_Required task_
Starting with the first line of the entries and going on through the line that contains "Image resolution: width=2393", switch "Collapse" to "Expand" and reproduce only those lines, leaving everything else unchanged.
----- Data supplied -----
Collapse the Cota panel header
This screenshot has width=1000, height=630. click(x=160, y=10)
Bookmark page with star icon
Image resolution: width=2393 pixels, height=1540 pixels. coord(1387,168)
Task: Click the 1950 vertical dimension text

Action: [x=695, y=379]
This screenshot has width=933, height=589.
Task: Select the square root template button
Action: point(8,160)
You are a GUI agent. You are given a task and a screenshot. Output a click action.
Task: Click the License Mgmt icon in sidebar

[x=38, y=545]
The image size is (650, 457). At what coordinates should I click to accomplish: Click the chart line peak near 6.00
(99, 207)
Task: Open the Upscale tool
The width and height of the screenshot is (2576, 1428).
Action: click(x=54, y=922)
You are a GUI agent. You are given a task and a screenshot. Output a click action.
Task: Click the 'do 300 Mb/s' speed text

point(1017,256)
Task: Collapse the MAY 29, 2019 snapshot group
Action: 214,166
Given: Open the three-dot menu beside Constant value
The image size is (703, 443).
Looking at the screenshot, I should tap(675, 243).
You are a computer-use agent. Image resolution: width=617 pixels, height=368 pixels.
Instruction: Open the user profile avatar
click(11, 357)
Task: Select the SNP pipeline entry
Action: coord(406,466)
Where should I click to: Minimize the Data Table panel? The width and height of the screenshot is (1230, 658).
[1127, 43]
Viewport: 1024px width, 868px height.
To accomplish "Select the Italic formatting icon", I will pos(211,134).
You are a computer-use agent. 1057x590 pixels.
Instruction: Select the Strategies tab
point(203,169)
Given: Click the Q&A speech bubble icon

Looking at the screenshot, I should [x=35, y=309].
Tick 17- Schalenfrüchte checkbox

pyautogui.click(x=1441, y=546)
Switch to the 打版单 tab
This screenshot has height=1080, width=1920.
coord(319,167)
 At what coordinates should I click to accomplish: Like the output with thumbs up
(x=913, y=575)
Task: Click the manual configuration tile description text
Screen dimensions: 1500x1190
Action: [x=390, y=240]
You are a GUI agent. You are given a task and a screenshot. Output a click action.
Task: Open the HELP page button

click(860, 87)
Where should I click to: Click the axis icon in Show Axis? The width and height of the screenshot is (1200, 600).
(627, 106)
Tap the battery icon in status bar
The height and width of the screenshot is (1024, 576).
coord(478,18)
-----
_Response_
Expand the Cota panel header
This screenshot has width=1000, height=630. click(x=160, y=10)
Bookmark page with star icon
Image resolution: width=2393 pixels, height=1540 pixels. coord(1387,168)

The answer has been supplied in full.